Install the connector manually

Download and extract the ZIP file for your connector and then follow the manual connector installation instructions.

Quick Start

In this quick start guide, the Marketo Source connector is used to consume records from Marketo entities leads, campaigns, activities entities of types (activities_add_to_nurture,activities_add_to_opportunity) and send the records to respective Kafka topics named marketo_leads, marketo_campaigns and marketo_activities.

  1. Install the connector through the Confluent Hub Client.

    # run from your confluent platform installation directory
    confluent connect plugin install confluentinc/kafka-connect-marketo:latest
    
  2. Start the Confluent Platform.

    confluent local services start
    
  3. Check the status of all services.

    confluent local services connect connector status
    
  4. Configure your connector by first creating a JSON file named marketo-configs.json with the following properties. Find the REST API endpoint URL from the process described in Marketo REST API Quickstart. This endpoint URL will be used in the marketo.url configuration key (as shown in the following example) of the connector, but ensure you remove the path rest from the endpoint URL before using it in connector configurations. To see the process of determining the OAuth client ID and OAuth client secret, see Marketo REST API Quickstart. tasks.max should be 3 here as there are three entity types: leads, campaigns and activities.
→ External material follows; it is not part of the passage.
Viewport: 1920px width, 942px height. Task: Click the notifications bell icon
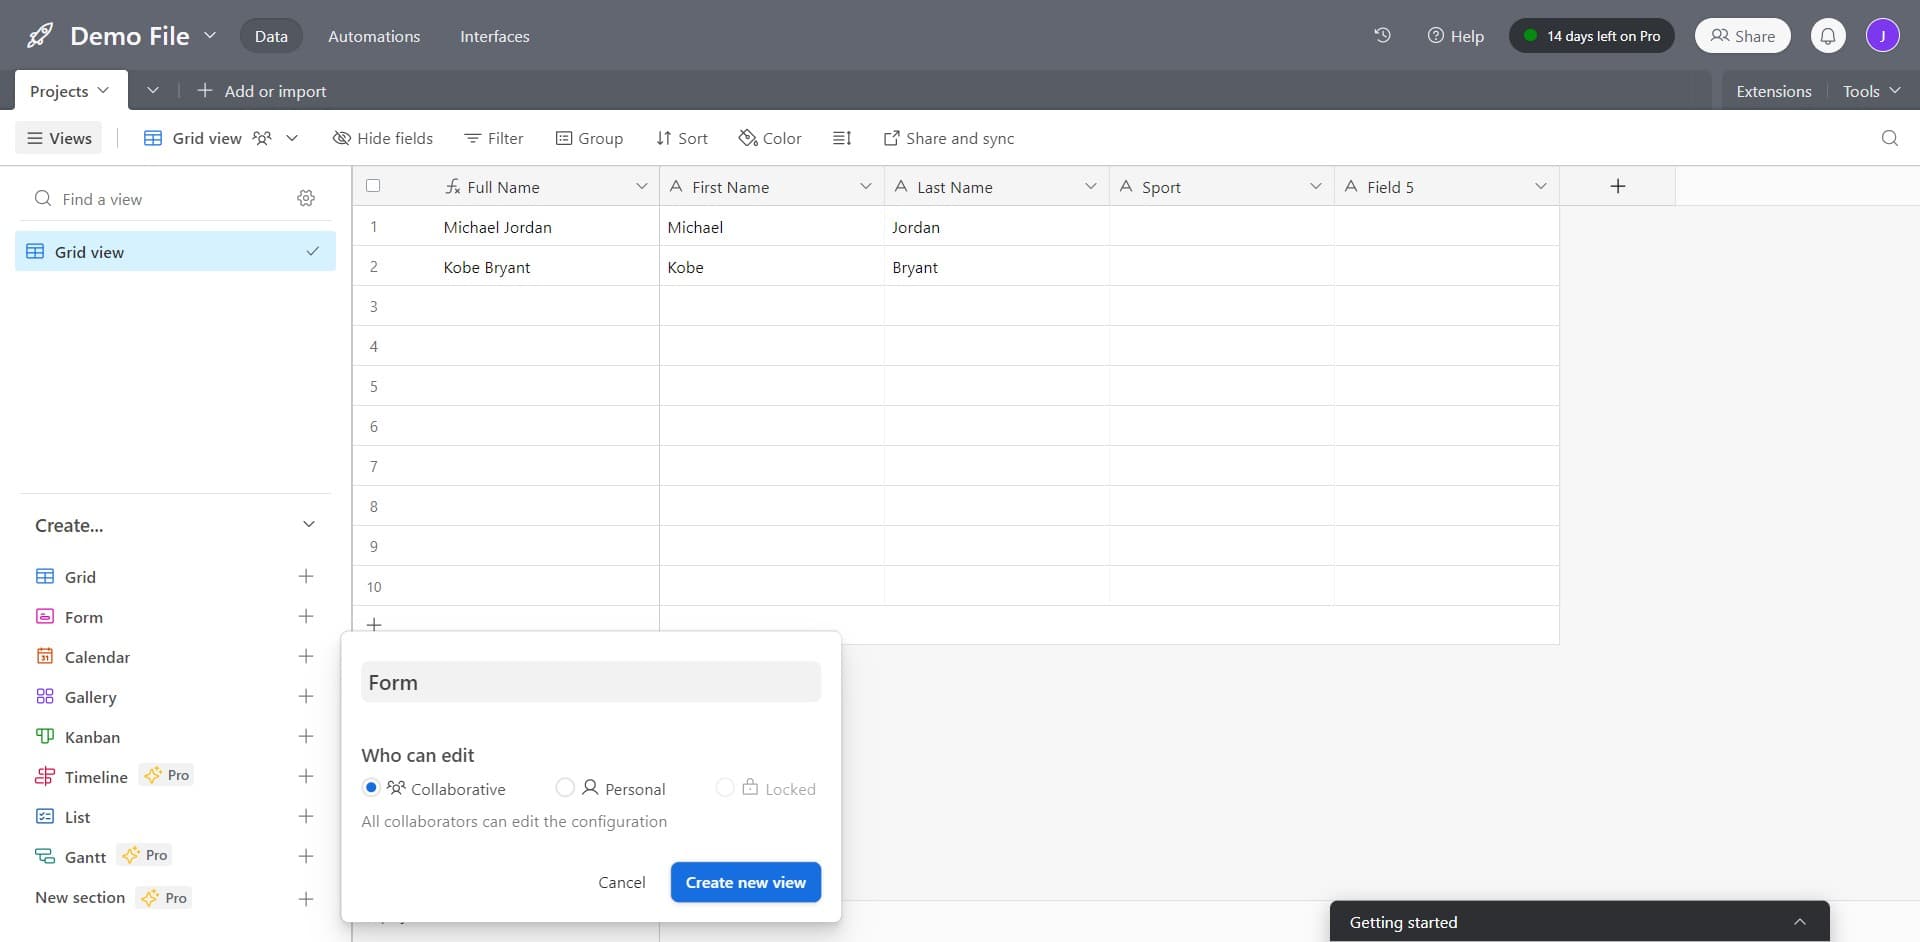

    // substitute <> with your config
    {
        "name": "marketo-connector",
        "config": {
            "connector.class": "io.confluent.connect.marketo.MarketoSourceConnector",
            "key.converter": "org.apache.kafka.connect.storage.StringConverter",
            "value.converter": "org.apache.kafka.connect.json.JsonConverter",
            "value.converter.schemas.enable": "false",
            "confluent.topic.bootstrap.servers": "127.0.0.1:9092",
            "confluent.topic.replication.factor": 1,
            "confluent.license": "<license>", // leave it empty for evaluation license
            "tasks.max": 3,
            "poll.interval.ms": 1000,
            "topic.name.pattern": "marketo_${entityName}",
            "marketo.url": "https://<instance-id>.mktorest.com/",
            "marketo.since": "2020-07-01T00:00:00+00:00",
            "entity.names": "activities_add_to_nurture,activities_add_to_opportunity,campaigns,leads",
            "oauth2.client.id": "<client_id>",
            "oauth2.client.secret": "<client_secret>"
        }
    }
    
  5. Start the Marketo Source connector by loading the connector’s configuration with the following command:

    Caution

    You must include a double dash (--) between the connector name and your flag. For more information, see this post.
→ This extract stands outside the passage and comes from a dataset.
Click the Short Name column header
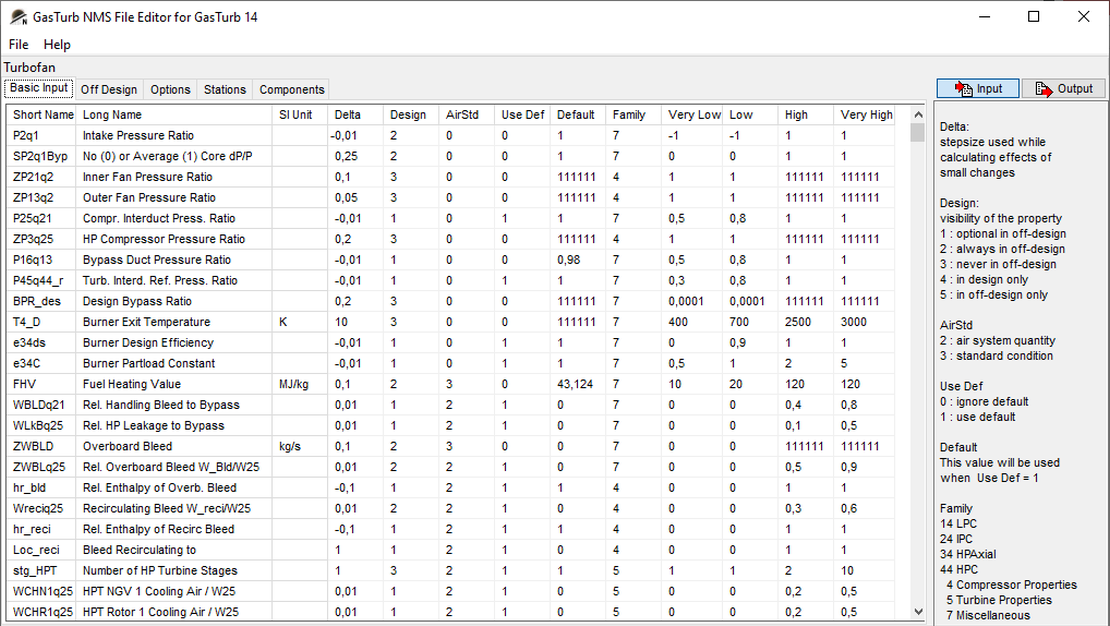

    confluent local services connect connector load marketo-connector -- -d marketo-configs.json
    
  6. Confirm that the connector is in a RUNNING state.

    confluent local services connect connector status marketo-connector
    
  7. Create some leads, activities and campaigns records using Marketo APIs. Use POST or Bulk Import APIs of appropriate entities to inject some sample records.

  8. Confirm the messages from entities leads, activities, and campaigns were delivered to the marketo_leads, marketo_activities and marketo_campaigns topics respectively, in Kafka. Note, it may take about a minute for assets (campaigns) and about 5 minutes or more (depending upon the time Marketo server instance takes to prepare the export file) for export entities (leads and activities).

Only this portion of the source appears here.